ACTE 14 : 15 NOVEMBRE 2017
Rap et drogue : a-t-on atteint un climax ?
La relation entre le rap et la drogue est à double-visage. Quand l’un sert d’ode pour l’autre, c’est parce que l’autre s’en sert pour réussir dans la musique. Quand la tendance n’est plus qu’à la dépression, que toute une scène américaine n’est remplie que d’apprentis dépressifs, il ne faut pas s’étonner si l’on empile les cadavres dans l’indifférence générale. Dans un monde parallèle, le rap est devenu, en 2017, une gigantesque banque où circulent des milliers d’intervenants, chacun avec un rôle précis. Leur métier consiste à recevoir, concevoir, ou envoyer de multiples données : morceaux, albums, clips, mixtapes, etc. Ils ne sont payés qu’en fonction de leur efficacité, alors la productivité est démultipliée. Pour tenir la cadence, être endurant ne suffit plus, il faut se montrer devant de grandes baies vitrées – les réseaux sociaux – et se mettre une dose dans le nez, avaler des cachetons ou se piquer le bras avec une seringue.
On a l’impression qu’il n’y a plus qu’ainsi qu’on peut continuer à exister, à l’heure où la relation entre le virtuel et le réel est fracturée, l’imaginaire et la fiction prennent le dessus sur la raison, et le public fantasme sur la vie d’artiste, se masturbe sur la dépression et ne rêve que de foutre sa vie en l’air pour ressembler à ses idoles.

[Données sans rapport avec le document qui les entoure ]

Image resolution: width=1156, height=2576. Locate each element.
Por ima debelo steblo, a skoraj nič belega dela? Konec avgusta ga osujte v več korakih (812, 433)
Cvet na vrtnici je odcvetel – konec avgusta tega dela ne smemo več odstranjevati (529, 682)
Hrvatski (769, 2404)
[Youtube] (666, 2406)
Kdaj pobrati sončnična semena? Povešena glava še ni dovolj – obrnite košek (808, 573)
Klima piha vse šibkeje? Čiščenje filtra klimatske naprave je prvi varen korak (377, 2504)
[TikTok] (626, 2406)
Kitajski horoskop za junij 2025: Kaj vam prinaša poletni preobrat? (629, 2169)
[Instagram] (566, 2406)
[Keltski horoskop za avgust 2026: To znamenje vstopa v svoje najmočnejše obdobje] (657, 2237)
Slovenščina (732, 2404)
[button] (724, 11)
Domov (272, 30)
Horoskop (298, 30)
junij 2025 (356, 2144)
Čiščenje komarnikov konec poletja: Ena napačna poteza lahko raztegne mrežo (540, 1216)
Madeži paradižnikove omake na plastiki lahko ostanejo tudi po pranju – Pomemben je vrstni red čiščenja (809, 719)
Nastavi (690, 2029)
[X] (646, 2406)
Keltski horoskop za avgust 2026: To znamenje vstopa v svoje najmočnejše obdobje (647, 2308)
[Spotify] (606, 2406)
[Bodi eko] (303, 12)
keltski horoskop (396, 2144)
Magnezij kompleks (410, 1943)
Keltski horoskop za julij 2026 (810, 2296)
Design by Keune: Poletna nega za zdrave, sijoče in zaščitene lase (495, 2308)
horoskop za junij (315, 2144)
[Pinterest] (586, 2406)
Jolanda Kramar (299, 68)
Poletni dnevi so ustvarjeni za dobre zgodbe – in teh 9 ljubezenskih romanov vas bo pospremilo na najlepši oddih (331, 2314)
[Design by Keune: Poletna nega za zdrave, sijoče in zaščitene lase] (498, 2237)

Ce phénomène d’autodestruction identitaire est le grand mal du 21e siècle. La dépression, pathologie extrêmement grave, se trouve banalisée au travers des réseaux sociaux, qui ne constituent plus seulement un vecteur de communication, mais le miroir d’une population qui se construit dans un espace de faux-semblants.

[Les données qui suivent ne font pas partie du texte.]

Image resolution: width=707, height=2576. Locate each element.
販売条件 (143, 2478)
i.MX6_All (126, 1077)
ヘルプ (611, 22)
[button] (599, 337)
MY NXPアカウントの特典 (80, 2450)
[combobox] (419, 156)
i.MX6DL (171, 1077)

On n’écoute plus la musique que pendant l’instant d’une infidélité pour un autre artiste, on virevolte de morceaux en morceaux, passe d’albums en albums sans jamais s’arrêter pour apprécier le paysage. Les artistes eux-mêmes se mettent à produire comme des machines, et dans la constante peur d’être oubliés les réseaux sociaux deviennent à la fois des vecteurs promotionnels mais également les vecteurs d’une intimité brisée. Comme dans une gigantesque émission de télé-réalité, le public observe et vote pour les personnages qu’il juge comme étant les plus intéressants. Alors si les autres concurrents voient qu’un des leurs est au centre des attentions car son image d’artiste-dépressif-et-sous-drogues plait, ils vont se servir d’une image semblable, quitte à se montrer en pleines montées de plusieurs substances simultanément et faire l’apologie de choses dont il n’aurait jamais pensé devenir les esclaves.

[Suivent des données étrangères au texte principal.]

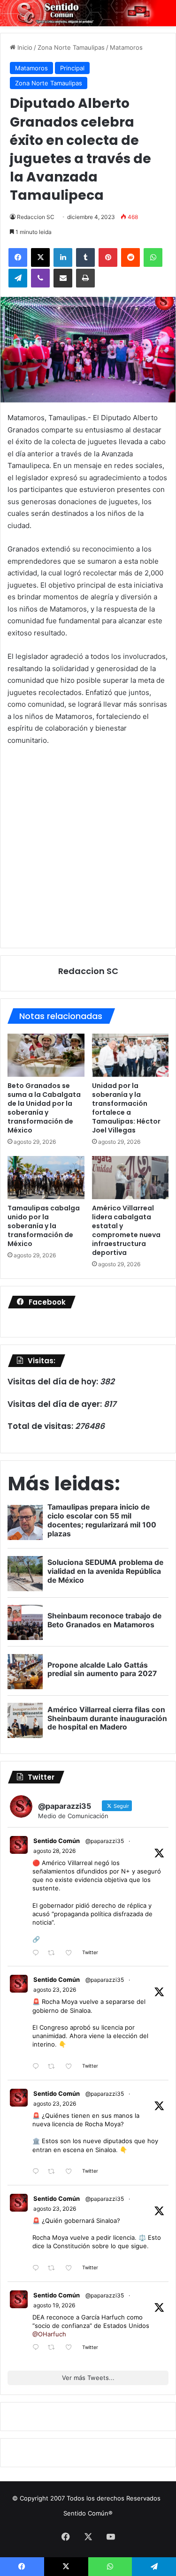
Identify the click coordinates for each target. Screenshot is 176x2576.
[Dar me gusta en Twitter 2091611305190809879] (71, 2067)
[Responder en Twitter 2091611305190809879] (38, 2067)
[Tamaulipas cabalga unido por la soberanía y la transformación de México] (46, 1177)
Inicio (23, 47)
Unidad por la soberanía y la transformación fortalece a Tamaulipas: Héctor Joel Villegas (126, 1108)
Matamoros (126, 47)
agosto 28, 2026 (54, 1850)
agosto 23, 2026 (54, 1989)
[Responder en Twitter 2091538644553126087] (38, 2172)
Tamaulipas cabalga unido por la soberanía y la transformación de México (44, 1225)
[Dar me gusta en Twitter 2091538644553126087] (71, 2172)
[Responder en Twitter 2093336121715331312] (38, 1953)
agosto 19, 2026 (54, 2305)
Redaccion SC (35, 216)
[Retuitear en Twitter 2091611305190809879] (54, 2067)
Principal (72, 68)
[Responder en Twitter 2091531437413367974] (38, 2268)
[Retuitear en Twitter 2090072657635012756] (54, 2348)
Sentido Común (56, 1840)
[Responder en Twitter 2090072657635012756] (38, 2348)
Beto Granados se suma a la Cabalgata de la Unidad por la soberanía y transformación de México (44, 1108)
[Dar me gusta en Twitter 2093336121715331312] (71, 1953)
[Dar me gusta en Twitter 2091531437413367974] (71, 2268)
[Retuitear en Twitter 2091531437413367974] (54, 2268)
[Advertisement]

Dans ce monde parallèle de 2017, on se rend compte que rien n’est « parallèle » finalement : tout autour ressemble à s’y méprendre à ce qui vient d’être décrit. Lil Peep est mort d’une overdose de Xanax et le public ne trouve rien d’autre à faire que prendre du Xanax en sa mémoire. En 2017, Young Thug rend hommage à Lil Peep tout en postant quelques semaines plus tard une vidéo de lui en pleine injection de Lean par intraveineuse. On a passé la majeure partie de l’année à attendre inlassablement l’annonce du décès de Lil Wayne et on a une nouvelle fois donné à Pimp C et DJ Screw nos respects, comme on le fait depuis leur disparition. C’est là qu’on se rend compte que peu de choses ont changé, qu’on a l’impression finalement que le rap est condamné à revivre de manière cyclique les mêmes événements, qu’aucun décès ne sera l’électrochoc indispensable pour arrêter de perdre des artistes dont l’apport à la musique aurait été plus que bienveillant.
Le public a un rôle à jouer dans cette prise de conscience. Si on arrêtait d’utiliser seulement les artistes comme des pansements et qu’on essayait à notre tour de panser leurs plaies, par n’importe quel moyen, on aurait peut-être déjà fait un pas. S’intéresser aux vrais problèmes, et ne pas à les fantasmer dans l’espoir d’avoir les mêmes parce que le spleen est trendy en 2017.